Good luck & please keep us informed.
 
I've known a number of Marines, very few of whom felt their sexuality threatened by a stereotypical masculine male who happens to be gay. In fact, most, but unfortunately not all, have at some point approached me about sex. In every case, each of them wanted to bottom, and not just bottom but be dominated, to have all control taken away and assumed by another man. Psychologically, I always racked it up to thinking that their having to be this hyper-masculine soldier machine exhausted them and they sought an opportunity to escape it to the Nth degree. The difficulty though with the ones I had sex is that they were all so very different at home versus in public, and I am someone who needs consistency. I hurt for them because I saw how they recognized the lack of integrity in their character. What were they? Labels? Some were definitely straight. Some were most certainly gay. Some were simply horny, or confused, or wanting to be anything other than what they had determined society expected them to be. The few with whom I didn't have sex I was able to have very open honest friendships, though I saw this same brokenness in them as well. I remember one guy, just returned from deployment, a friend of a friend, had a bit much to drink and fell asleep in my bed. Everyone else had left and I had decided to snooze on the sofa to give him space. He actually came and got me and said, "Dude, I'm not coming onto you, but I just need someone to hold me and make me feel safe." I held him throughout the night and he stayed with me a few more days. We cooked together, laughed together, never had sex, but we were also very comfortable nude in front of one another for showers, etc. He eventually returned to his home of origin in another state. I hope he's happy wherever he might be today. I also hope his experience with me has led him to advocate for equality for his friends. Best wishes...
 
He has a girlfriend so I say avoid him. Try becoming friends with him & if the relationship fails then step in. You said you don't want a relationship so be the rebound guy lol. If the vibe is there go for it at the approproiate time.
 
Safest course of action? Just be normal. Make small talk. Don't flirt or come on to him or anything like that. Let him decide where it goes. Let him invite you for coffee or beer or something. He may just think you're a cool guy, and that you have some things in common. Hell, maybe he's just looking for a friend. Admire him from a distance, (or when you're alone with your dick in your hand), but don't just assume that he might be bi because he pays you some attention.
 
Maybe he has no guy friends, just a GF, and wants male companionship. Have coffee or a beer with him and say you love hangin out with him, and see where it leads. Good luck.
 
^ Except there is no substitute for the spoken word or the reaction to it....... ..| .......it's in the face babe....... ;)
 
Nothing ventured - nothing gained. I had one friend in college whom I drooled over, and he knew I was gay. He told me right off the bat that he hated whenever he had gay friends they'd be constantly hitting on him, so I didn't. He'd come over and pick me up for drives to nowhere that would last for hours. Years later, he FB'ed me and IMed me saying that he was mad I didn't try anything. I caught a few of the signals, but I didn't want to be that gay guy in constant pursuit of that highly prized straight guy.
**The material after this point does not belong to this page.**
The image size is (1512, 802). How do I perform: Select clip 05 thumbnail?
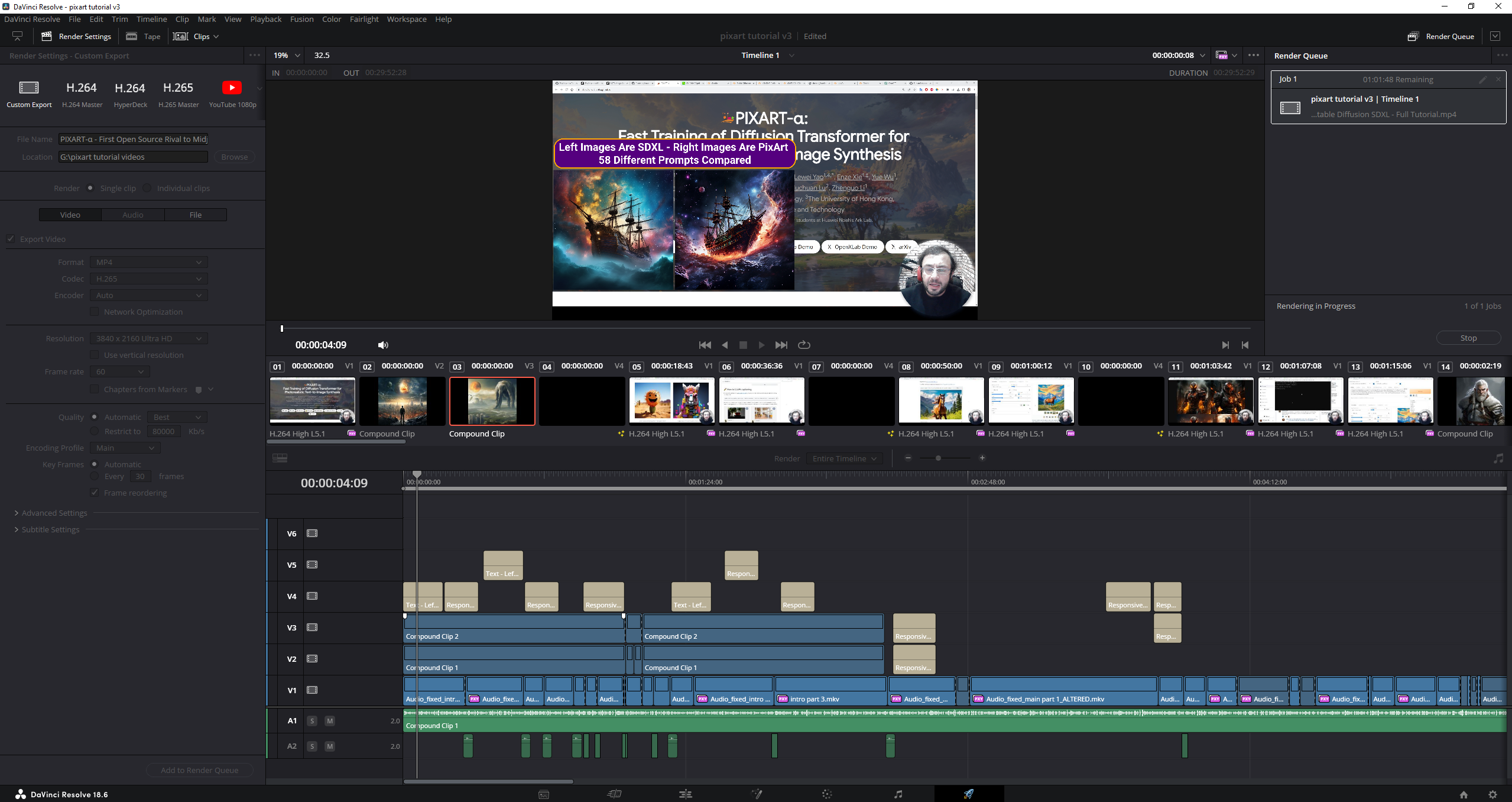(671, 401)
Ha ha, I told him flat-out not to be mad at me, because it is a two-way street; he could have initiated, and of course, I would have been seduced at "hello." Now years later he wants me to fly back to San Diego so he can have his first gay experience. I told him that as super sexy as he is, I can't see myself paying $456 for sex. He got immediately mad thinking that I was referring to him charging me, but I was talking just about the airfare. Shit, he's in Cali and there are hotties a-plenty there, and he's a hottie and a half himself.

It's 2012, dude, go for it ... even should he decline your magnanimous offer, I'm sure that he'll be flattered by the gesture.